Dick closed his eyes, letting out a breath. Bruce chose that moment, of all of them, to let him go, and Barbara shook her head at his stupidity as she moved back to accept Dick's embrace. “Babs...”

“I know,” she said quietly. “Just take a minute. I'll finish going through the rest later, make an absolute case for this being Maroni and not you. And I want you to rest.”

Dick snorted against her shoulder. “Unlikely, but... thank you.”

* * *

“You lied to him.”

“Excuse me?” Barbara demanded, turning to face Damian. She didn't trust this kid, wasn't sure what to do with him. She almost regretted letting Bruce take Dick into her office so he could lie down on her couch and rest.

“You lied to Grayson. You could not have processed that evidence so quickly. You lied to pacify him.
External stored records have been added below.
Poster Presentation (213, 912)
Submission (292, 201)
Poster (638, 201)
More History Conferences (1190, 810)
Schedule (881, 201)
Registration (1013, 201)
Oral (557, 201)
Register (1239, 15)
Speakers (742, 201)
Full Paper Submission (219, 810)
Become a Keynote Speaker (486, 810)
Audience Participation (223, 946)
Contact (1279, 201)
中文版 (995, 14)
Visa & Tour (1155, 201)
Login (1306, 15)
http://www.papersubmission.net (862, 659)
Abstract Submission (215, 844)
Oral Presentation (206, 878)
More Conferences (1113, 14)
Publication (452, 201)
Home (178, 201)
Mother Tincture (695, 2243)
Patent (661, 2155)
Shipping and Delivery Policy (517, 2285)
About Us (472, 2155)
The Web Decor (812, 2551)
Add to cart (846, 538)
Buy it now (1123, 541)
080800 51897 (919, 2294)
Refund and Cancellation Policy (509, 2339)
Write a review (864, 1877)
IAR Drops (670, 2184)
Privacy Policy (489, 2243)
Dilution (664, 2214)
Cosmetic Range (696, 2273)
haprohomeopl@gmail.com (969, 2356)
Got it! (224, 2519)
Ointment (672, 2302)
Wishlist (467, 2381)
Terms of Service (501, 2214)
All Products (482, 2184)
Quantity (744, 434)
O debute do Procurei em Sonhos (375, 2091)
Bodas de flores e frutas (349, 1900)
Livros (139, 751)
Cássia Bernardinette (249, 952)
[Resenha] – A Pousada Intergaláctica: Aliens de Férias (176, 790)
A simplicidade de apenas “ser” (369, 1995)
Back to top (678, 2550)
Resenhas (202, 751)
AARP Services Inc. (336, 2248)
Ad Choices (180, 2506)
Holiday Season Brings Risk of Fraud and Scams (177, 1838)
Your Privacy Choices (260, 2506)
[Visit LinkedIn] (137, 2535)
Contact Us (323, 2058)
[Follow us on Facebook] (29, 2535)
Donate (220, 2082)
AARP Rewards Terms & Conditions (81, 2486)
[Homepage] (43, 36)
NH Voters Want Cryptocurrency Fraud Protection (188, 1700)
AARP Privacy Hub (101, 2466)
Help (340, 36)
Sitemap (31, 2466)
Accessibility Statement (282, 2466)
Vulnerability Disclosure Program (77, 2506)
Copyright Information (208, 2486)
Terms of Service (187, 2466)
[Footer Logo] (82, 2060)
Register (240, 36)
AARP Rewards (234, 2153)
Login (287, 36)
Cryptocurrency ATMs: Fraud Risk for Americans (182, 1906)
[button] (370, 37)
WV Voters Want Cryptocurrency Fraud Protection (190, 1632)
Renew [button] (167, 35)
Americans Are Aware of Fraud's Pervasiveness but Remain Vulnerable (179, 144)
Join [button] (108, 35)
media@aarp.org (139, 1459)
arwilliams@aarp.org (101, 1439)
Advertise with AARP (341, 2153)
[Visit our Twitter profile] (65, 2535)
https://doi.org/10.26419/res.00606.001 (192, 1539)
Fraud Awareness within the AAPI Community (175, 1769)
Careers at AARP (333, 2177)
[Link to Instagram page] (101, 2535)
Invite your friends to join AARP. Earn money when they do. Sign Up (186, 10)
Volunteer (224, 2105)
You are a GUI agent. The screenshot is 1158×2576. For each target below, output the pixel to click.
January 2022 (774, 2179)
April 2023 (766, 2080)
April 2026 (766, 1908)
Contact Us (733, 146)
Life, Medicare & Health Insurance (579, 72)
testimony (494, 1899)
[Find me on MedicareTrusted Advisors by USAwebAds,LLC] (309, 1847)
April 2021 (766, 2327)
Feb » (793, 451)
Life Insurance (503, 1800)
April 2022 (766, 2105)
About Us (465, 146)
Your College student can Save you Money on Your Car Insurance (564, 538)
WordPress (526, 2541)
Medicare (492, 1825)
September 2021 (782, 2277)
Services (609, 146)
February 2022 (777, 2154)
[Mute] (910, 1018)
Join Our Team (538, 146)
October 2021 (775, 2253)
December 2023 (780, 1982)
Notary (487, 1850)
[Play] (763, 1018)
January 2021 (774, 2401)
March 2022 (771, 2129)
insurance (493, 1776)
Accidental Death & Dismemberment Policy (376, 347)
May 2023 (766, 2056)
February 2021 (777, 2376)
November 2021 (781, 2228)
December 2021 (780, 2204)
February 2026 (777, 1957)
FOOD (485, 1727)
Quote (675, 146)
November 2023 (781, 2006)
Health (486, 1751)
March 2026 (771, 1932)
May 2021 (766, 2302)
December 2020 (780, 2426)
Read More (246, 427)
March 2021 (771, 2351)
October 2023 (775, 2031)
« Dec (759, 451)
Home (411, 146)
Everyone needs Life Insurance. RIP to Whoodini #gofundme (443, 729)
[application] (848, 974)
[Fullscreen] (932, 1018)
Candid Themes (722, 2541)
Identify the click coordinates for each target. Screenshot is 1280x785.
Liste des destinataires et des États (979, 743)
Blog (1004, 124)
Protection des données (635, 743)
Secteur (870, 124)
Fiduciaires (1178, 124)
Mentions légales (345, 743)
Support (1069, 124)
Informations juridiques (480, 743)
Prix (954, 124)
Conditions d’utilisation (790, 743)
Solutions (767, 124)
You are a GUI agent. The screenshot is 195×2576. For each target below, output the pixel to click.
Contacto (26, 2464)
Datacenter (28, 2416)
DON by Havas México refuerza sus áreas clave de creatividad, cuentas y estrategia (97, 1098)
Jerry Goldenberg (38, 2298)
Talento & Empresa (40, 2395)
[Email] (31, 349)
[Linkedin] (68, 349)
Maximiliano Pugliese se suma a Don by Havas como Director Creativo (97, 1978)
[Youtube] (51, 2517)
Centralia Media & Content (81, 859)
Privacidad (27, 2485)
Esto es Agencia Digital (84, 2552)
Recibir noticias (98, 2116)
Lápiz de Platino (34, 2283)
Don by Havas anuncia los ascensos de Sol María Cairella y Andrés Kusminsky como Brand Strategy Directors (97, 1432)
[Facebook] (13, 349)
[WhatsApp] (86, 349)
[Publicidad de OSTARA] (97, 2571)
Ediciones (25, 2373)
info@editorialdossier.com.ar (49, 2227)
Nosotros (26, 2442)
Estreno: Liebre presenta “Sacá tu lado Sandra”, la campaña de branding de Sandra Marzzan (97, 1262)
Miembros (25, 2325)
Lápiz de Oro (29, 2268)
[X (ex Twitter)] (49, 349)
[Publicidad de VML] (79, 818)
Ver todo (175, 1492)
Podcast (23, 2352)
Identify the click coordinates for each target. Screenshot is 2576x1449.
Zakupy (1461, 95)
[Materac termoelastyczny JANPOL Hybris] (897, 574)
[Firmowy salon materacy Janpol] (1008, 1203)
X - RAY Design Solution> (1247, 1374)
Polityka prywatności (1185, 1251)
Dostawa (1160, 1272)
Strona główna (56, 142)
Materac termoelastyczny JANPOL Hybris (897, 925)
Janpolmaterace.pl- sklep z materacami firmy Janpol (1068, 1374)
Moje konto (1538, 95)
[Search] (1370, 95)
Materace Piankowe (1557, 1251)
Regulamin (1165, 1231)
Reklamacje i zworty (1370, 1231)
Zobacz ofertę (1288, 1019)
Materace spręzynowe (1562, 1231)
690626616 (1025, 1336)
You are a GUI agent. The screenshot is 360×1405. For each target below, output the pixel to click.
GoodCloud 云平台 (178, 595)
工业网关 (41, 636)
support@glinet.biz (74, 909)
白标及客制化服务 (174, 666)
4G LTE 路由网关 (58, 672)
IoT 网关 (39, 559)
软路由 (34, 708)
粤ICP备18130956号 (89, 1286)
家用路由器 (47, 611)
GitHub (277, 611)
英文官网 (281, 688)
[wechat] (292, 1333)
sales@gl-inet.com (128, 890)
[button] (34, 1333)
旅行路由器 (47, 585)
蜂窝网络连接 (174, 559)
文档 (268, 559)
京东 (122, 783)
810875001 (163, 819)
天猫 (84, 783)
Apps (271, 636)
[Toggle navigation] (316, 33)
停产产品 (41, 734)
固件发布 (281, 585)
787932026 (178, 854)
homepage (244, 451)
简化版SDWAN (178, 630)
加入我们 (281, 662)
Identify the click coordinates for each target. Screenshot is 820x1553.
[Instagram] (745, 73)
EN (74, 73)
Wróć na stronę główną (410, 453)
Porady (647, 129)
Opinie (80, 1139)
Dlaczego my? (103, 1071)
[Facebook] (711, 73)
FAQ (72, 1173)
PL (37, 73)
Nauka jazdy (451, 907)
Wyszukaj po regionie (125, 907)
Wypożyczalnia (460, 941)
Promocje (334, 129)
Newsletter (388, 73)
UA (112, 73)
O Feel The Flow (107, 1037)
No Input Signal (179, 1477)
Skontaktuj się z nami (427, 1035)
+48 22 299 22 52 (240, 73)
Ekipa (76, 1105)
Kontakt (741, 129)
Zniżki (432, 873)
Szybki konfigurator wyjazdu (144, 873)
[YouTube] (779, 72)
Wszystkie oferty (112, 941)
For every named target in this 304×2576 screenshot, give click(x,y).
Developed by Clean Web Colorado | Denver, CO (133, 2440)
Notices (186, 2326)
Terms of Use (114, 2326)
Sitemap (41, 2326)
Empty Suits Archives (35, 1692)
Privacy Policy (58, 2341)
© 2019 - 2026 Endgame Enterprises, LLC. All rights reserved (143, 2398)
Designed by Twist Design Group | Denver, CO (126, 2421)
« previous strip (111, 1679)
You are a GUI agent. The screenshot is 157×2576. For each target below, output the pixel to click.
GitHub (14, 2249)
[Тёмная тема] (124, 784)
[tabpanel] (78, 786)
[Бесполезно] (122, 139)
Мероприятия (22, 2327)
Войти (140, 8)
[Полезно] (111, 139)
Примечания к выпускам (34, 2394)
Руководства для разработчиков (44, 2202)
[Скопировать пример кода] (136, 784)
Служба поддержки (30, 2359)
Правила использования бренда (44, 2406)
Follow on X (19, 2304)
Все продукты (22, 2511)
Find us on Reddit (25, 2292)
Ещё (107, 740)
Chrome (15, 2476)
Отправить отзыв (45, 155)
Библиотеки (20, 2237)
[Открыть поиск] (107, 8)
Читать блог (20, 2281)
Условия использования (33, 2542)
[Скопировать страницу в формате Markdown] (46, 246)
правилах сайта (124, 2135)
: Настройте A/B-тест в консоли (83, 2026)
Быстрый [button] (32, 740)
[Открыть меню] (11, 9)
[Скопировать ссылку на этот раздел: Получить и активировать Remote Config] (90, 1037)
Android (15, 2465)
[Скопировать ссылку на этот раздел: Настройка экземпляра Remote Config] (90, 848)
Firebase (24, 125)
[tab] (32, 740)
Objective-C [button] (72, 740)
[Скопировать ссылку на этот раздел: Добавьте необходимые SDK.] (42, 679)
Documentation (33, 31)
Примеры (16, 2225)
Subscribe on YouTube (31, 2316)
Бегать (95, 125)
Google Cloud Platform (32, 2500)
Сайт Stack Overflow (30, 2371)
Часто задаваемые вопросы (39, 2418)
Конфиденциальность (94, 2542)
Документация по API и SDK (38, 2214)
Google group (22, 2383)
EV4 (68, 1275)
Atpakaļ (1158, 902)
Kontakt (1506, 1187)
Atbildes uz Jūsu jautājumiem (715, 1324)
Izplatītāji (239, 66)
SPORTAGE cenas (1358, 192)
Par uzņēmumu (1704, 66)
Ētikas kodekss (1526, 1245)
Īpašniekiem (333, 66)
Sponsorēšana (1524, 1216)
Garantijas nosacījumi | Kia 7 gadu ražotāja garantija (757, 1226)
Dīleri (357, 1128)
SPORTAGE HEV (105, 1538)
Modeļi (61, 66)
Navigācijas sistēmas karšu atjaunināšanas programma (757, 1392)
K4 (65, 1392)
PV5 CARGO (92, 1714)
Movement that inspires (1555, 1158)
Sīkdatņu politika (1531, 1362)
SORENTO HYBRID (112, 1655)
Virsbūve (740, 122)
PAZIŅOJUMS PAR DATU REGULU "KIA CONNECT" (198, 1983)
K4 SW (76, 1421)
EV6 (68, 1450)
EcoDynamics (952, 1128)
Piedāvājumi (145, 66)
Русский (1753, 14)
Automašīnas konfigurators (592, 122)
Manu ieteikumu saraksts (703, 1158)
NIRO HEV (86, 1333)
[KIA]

It does not change the facts.” Damian sounded far too smug for a child his age as he continued, “you took the only piece of evidence that he could not contradict you on because it could be assumed from a cursory examination and not extensive testing and used it to keep him calm.”

Barbara folded her arms over her chest. “Why would you trust Maroni's word over mine? Isn't he playing the same game with you? Twisting you into a killer and taking away your childhood? Why would you believe his lies?”

Damian snorted. “Maroni insists that Grayson has value to the organization, has since he killed his parents and showed his promise as what they needed. He is a fool to think so—Grayson has some skill but lacks the mental focus he needs. He is too focused on some archaic idea of morality.”

“There is _nothing_ archaic about morality,” Barbara said. She shook her head. “You might have been raised without a sense of right and wrong. You might have been told that killing is fine, that it's nothing, but it's a life. And life matters. If Dick didn't believe that, you'd be dead.”

“At Grayson's hands? I think not.”

“At Jason's.” Barbara smiled viciously, noticing the boy react to her words. He might not think that Jason was much of a threat, but he did acknowledge him as one, if only a little. “Jason spared your life because that's what Dick wanted. Not what he wanted. Not what Maroni made him into. Now why don't you drop the attitude and tell us exactly who is behind teaching these kids to kill?”

“You think I would go against them? Why?”

“Dick,” Barbara said, not hedging her bets. She had noticed it before, all of them had, that Damian only really spoke to Dick. He answered Dick's questions, not Bruce's or Jason's. She wasn't even sure why the boy was talking to her now. “You want him to be his parents' killer because it's something you can respect in him in some twisted way, not because you believe Maroni. Something Dick said or did got to you, and you don't want to admit that someone so 'weak' in your opinion got through to you, but he did.”

“You are a foolish woman.”

“Actually, she's pretty damn smart.”

Barbara smiled slightly at Bruce's words. She had to admit, the man had his moments.

“Grayson is nothing.”

“Then why, expert assassin that you supposedly are, tough and perfect and not needing anyone—haven't you escaped from us yet? You've had plenty of chances, and yet you haven't,” she said, knowing they had him. “It is for Dick. What happened between the two of you that made such a big impression on you?”

“It is not an impression.”

“It's a blood debt,” Bruce said. “Dick saved your life. Now you owe him. Your honor demands it, but you think he's unworthy of it, don't you?”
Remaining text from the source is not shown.